KORANSIDOARJO.ID,- Mahkamah Konstitusi (MK) telah mengeluarkan putusan penting terkait tafsir jabatan di luar kepolisian melalui Putusan Nomor 114/PUU-XXIII/2025.
Putusan ini memperjelas bahwa frasa atau tidak berdasarkan penugasan dari Kapolri dalam Penjelasan Pasal 28 ayat (3) UU 2/2002 bertentangan dengan UUD 1945 dan tidak mempunyai kekuatan hukum mengikat.
Dekan Fakultas Hukum Universitas Maarif Hasyim Latif (UMAHA) Sidoarjo, Dr. Fajar Rachmad, menjelaskan bahwa putusan ini memiliki implikasi penting bagi anggota Polri yang ingin menjabat di luar institusi. Fajar memandang bahwa anggota Polri tetap bisa menduduki jabatan sipil asalkan masih berkaitan dengan tugas dan fungsi kepolisian, putusan MK itu tentu memperjelas batasan jabatan apa saja yang boleh diduduki anggota Polri.
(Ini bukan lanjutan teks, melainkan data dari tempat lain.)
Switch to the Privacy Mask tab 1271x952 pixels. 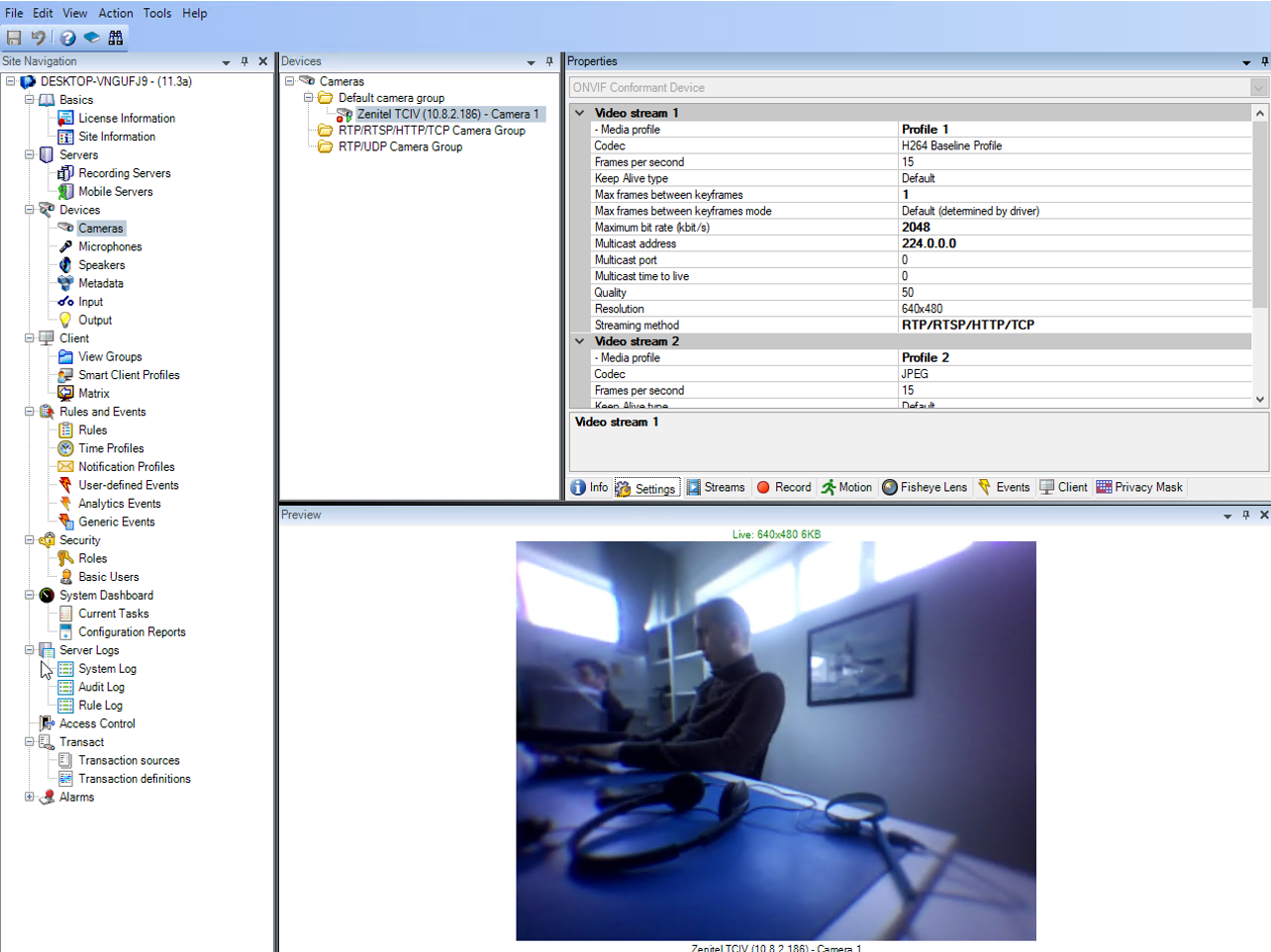[x=1139, y=487]
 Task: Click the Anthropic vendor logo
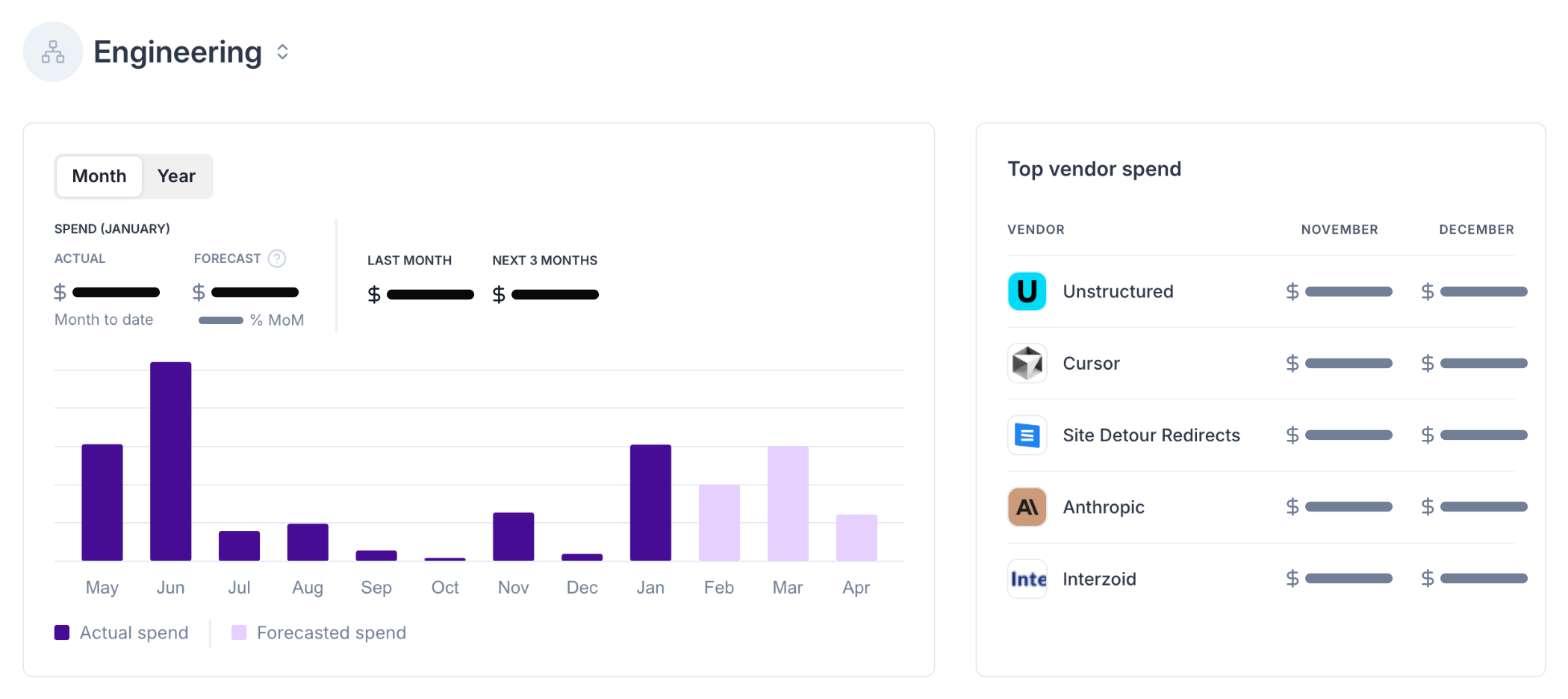pyautogui.click(x=1027, y=507)
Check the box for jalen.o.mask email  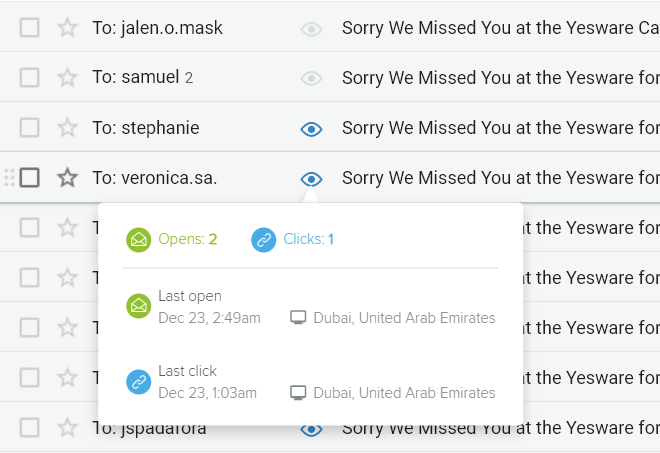(x=30, y=28)
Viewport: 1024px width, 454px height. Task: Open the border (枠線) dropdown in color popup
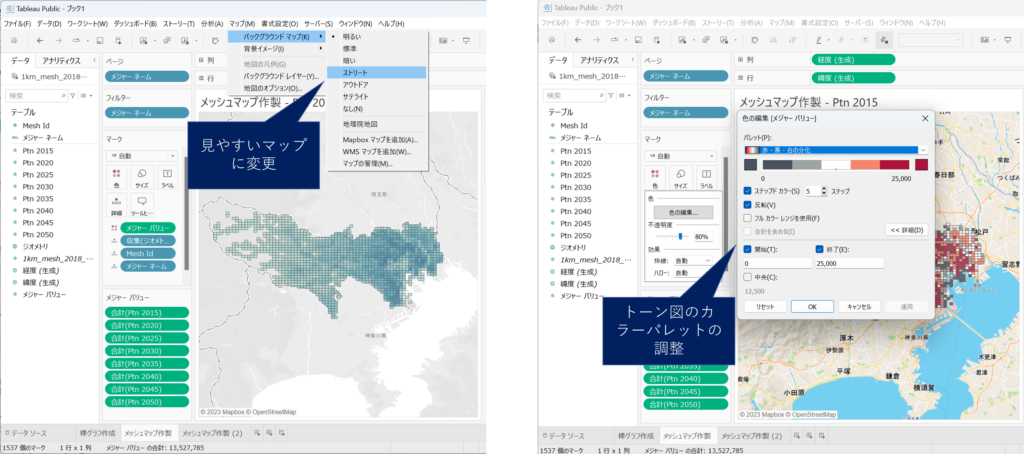click(692, 260)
“Putusan ini berarti bahwa apabila suatu jabatan di luar kepolisian memiliki keterkaitan erat dengan tugas dan fungsi kepolisian, maka pengunduran diri atau pensiun dari kedinasan aktif Polri tidak merupakan keharusan,” jelas Dr. Fajar.
Beberapa contoh jabatan di luar kepolisian yang memiliki keterkaitan erat dengan tugas dan fungsi kepolisian antara lain:
– Badan Narkotika Nasional (BNN)
– Badan Nasional Penanggulangan Terorisme (BNPT)
– Komisi Pemberantasan Korupsi (KPK)- Badan Siber dan Sandi Negara (BSSN)
– Badan Keamanan Laut (Bakamla)
– Direktorat jenderal atau direktorat pada kementerian/lembaga yang menjalankan tugas dan fungsi penegakan hukum tertentu.
Putusan MK ini diharapkan dapat memberikan kepastian hukum dan kejelasan norma terkait jabatan anggota Polri di luar institusi, serta mencegah multitafsir dan konflik kepentingan. Dengan demikian, anggota Polri dapat menjalankan tugas dan fungsinya dengan lebih efektif dan efisien, serta meningkatkan profesionalisme dan integritas institusi kepolisian.
Putusan ini juga menunjukkan komitmen MK dalam menjaga keselarasan antara peraturan perundang-undangan dengan UUD 1945, serta meningkatkan kepercayaan masyarakat terhadap institusi kepolisian.